- _Article_
_ _ _ _

Book of the Day: Magyk by Angie Sage
Song of the Day: Kissin You by Miranda Cosgrove (Never said I like it or didn't, I asked my sister what she wants)
Thing of the Day: iPod
Animal of the Day: Plesiosaur
Person of the Day: Logan Lerman (Do not ask why, he is a friend on MySpace)

Saturday, April 17, 2010

Inside scoop!

Dear Viewers,
I did some inside scoop today on what I did at school. When I as in every class, I wrote exactly what I was doing at that exact moment and what I was thinking. So you get to go inside my school with your imagination and inside of my head. Maybe tomorrow I will make a couple friends do it too. So comment if you want me to ask some people other than me to write down what they think. Well, here goes nothing!

1st Hour Science

I was sitting there in science while my teacher was writing our daily question on the board. I was thinking why we call it a "daily" question if we do not do it everyday? Hold on--

Okay, I am back. I had to switch seats because on the day we come back to school from our Spring Break! I was sorry to find out that me and my best friend Tree were separated by four seats which IS a lot because now I sit at a lab table all the way in the front while she is the last in the back, the row next to me. Now we are reviewing our diagram project about physical and mechanical and chemical weathering. Me and Tree are glancing at eachother as if to say "What the Hell is she talking about?" and Tree was like "She sounds like a giant Ass!".(From Meet Bill quoted by Logan Lerman known as the Kid in the movie) Mrs. Science Teacher is being confusing talking about how we did fairly well and had "spelling issues". "Ground water is nothing more than water." Well duh! It sas it in the topic title. "What does rust have to do with rocks?" And I was like "Oh! I didn't put that but you still ar annoying." Hold on, gorra grade a George Washington Carver paper!

_ _ _ _

- _Record excerpts_
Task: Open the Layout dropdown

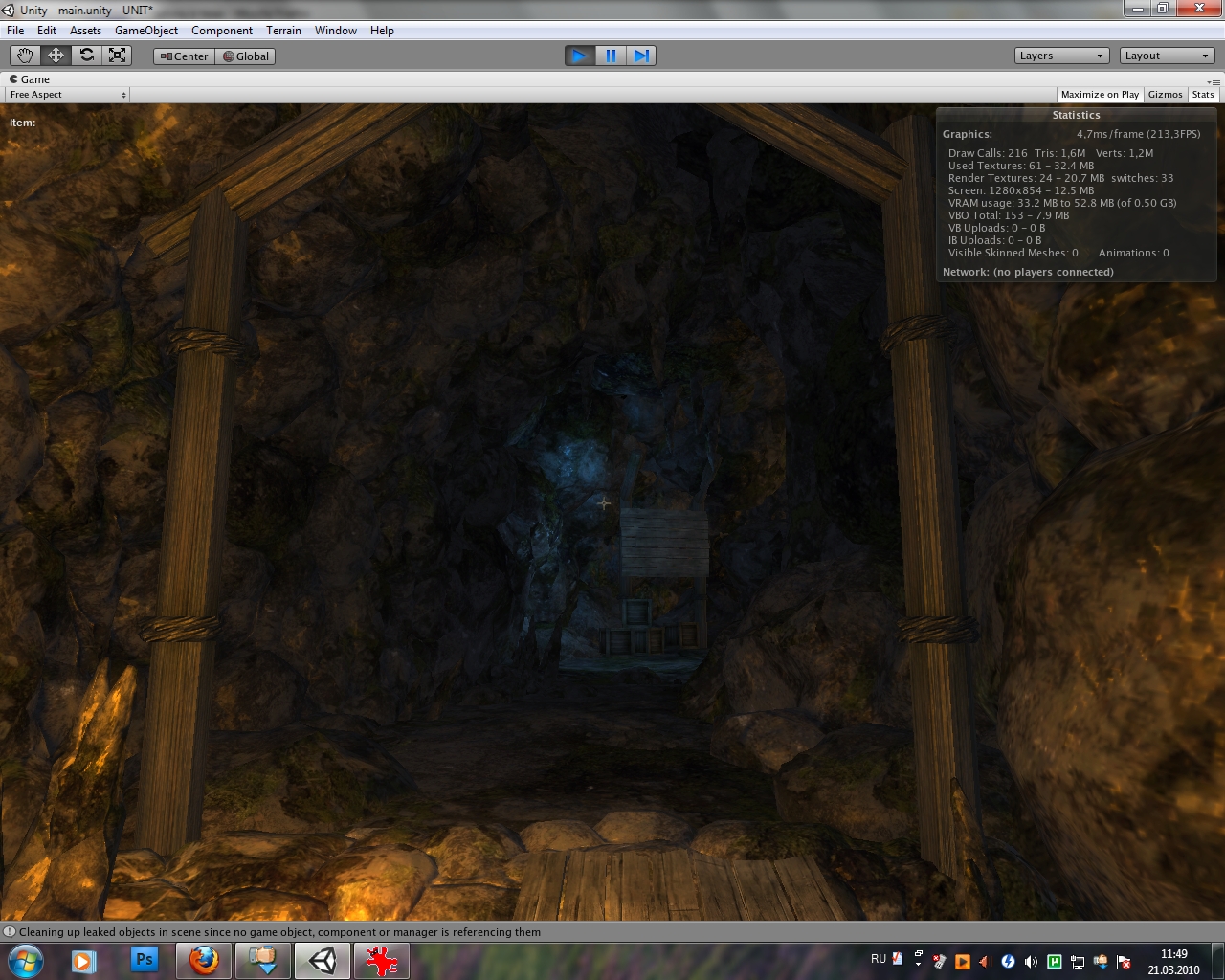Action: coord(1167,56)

_ _ _ _

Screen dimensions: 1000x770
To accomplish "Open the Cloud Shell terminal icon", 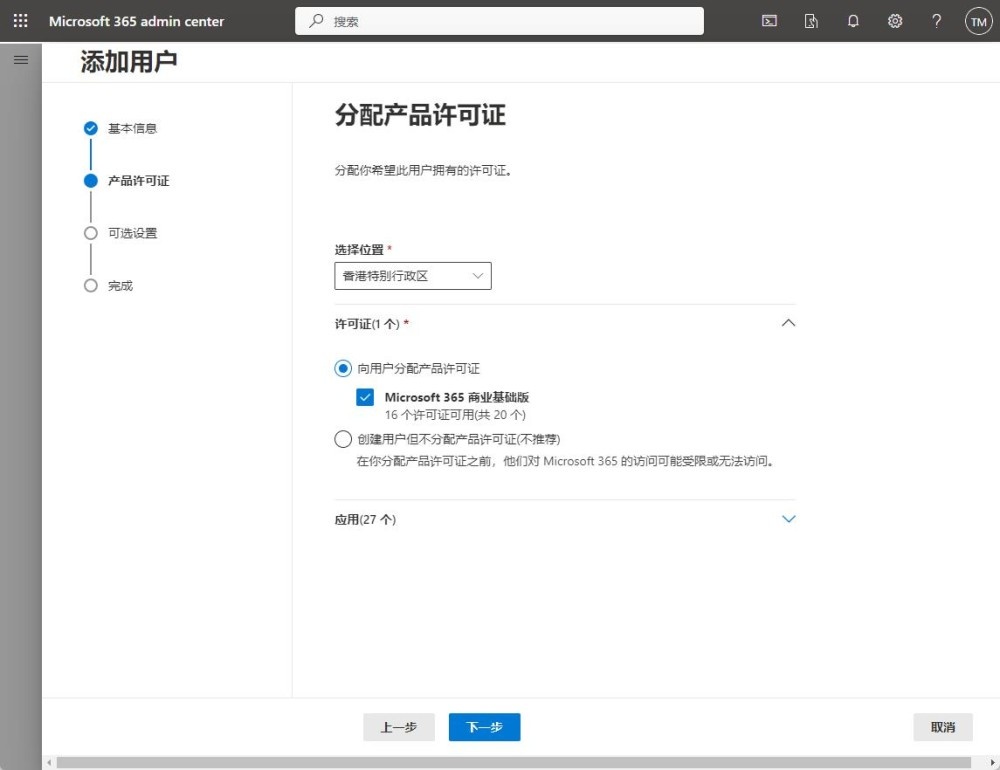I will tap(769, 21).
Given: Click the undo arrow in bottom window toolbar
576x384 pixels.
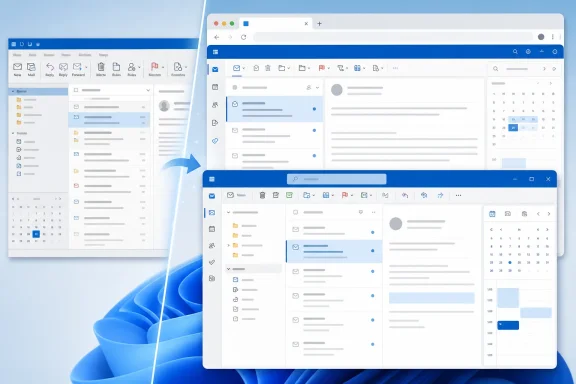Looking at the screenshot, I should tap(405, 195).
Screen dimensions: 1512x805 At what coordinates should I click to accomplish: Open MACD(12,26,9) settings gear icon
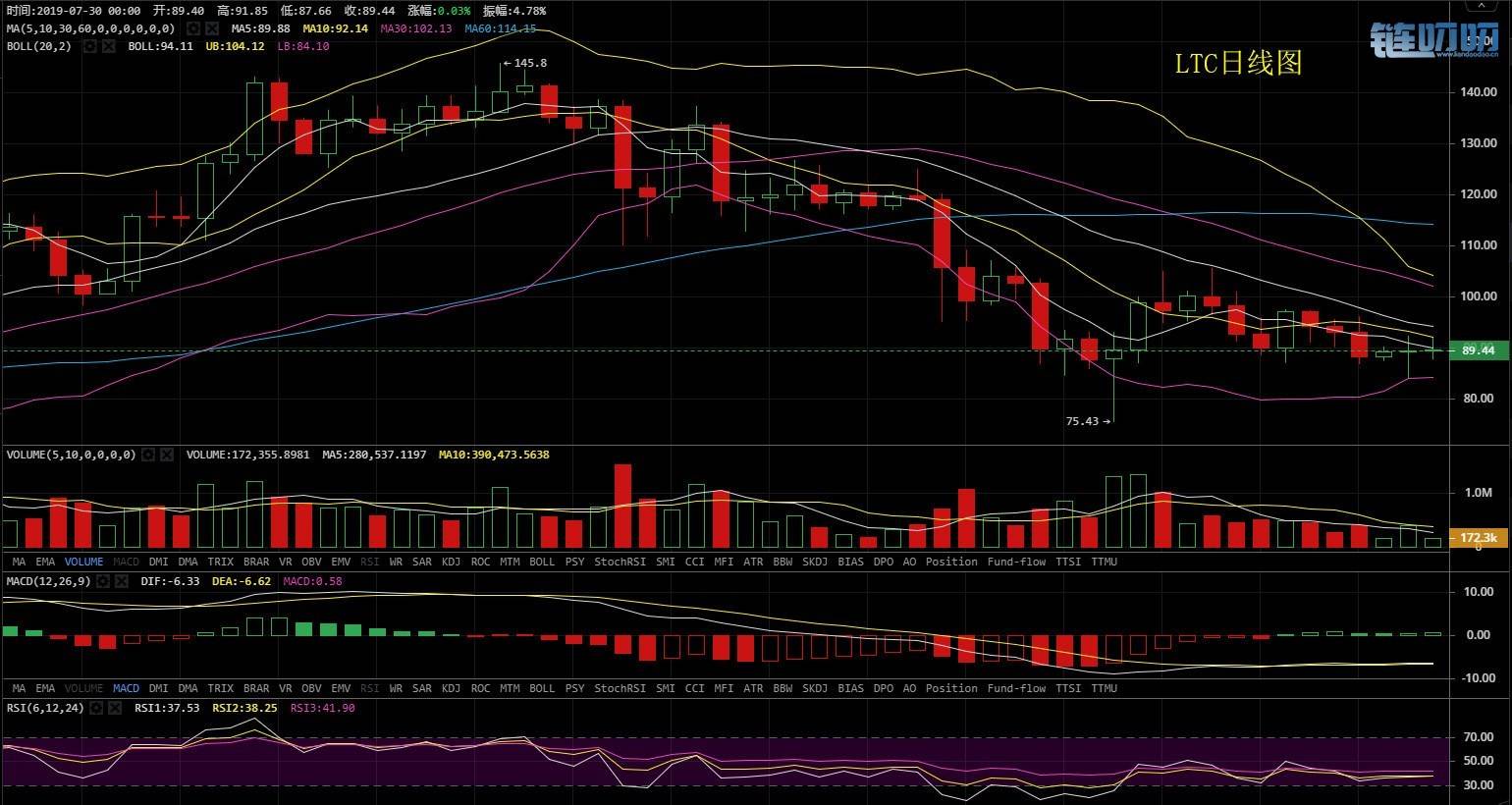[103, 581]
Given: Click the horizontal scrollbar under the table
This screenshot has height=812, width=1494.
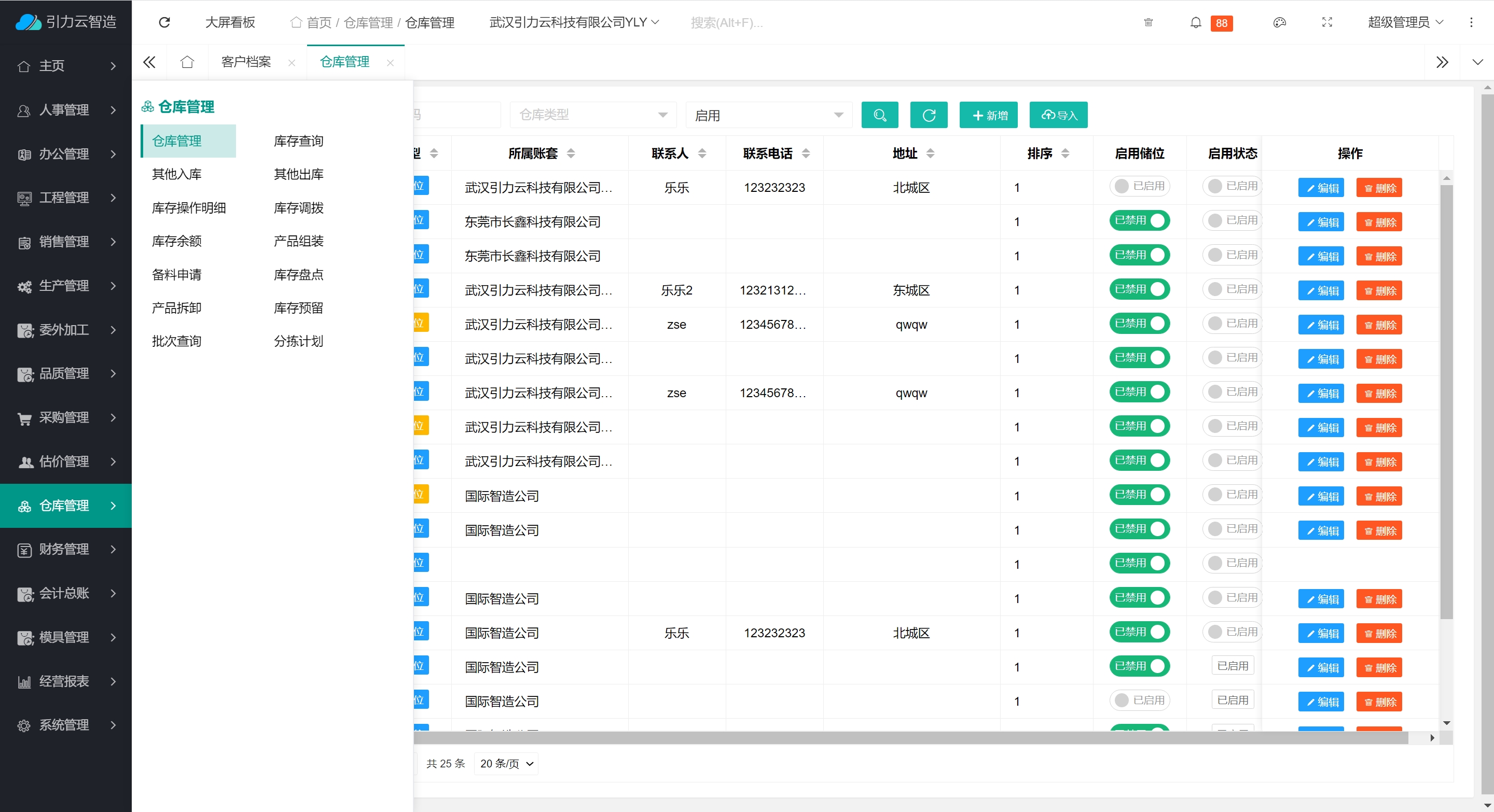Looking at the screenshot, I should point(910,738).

_ _ _ _

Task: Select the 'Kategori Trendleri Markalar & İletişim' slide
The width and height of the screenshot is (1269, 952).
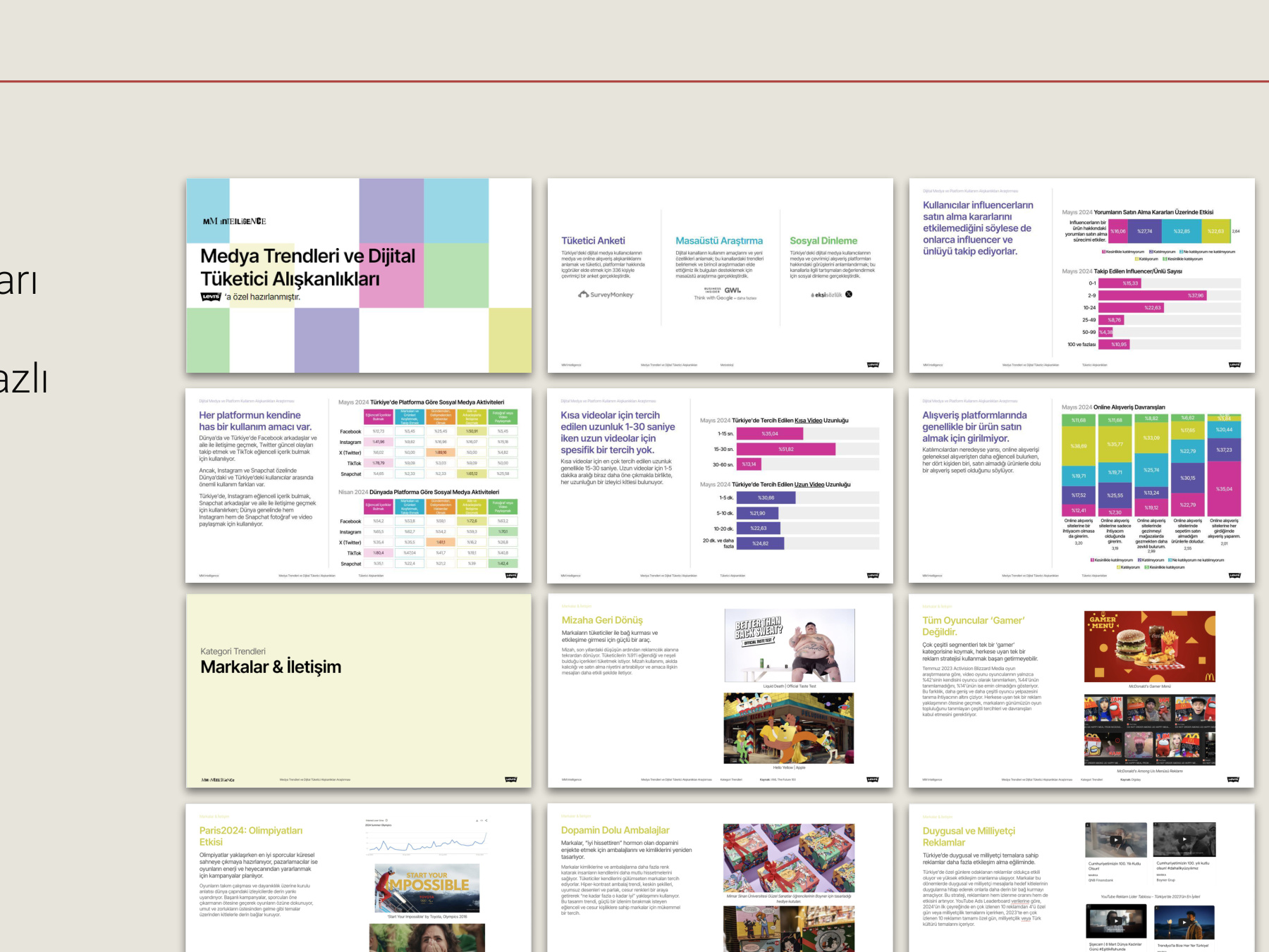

_ _ _ _

From the header of the blog post above, list each "of the Day" category with the pick given for it.

- Book of the Day: Magyk by Angie Sage
- Song of the Day: Kissin You by Miranda Cosgrove
- Thing of the Day: iPod
- Animal of the Day: Plesiosaur
- Person of the Day: Logan Lerman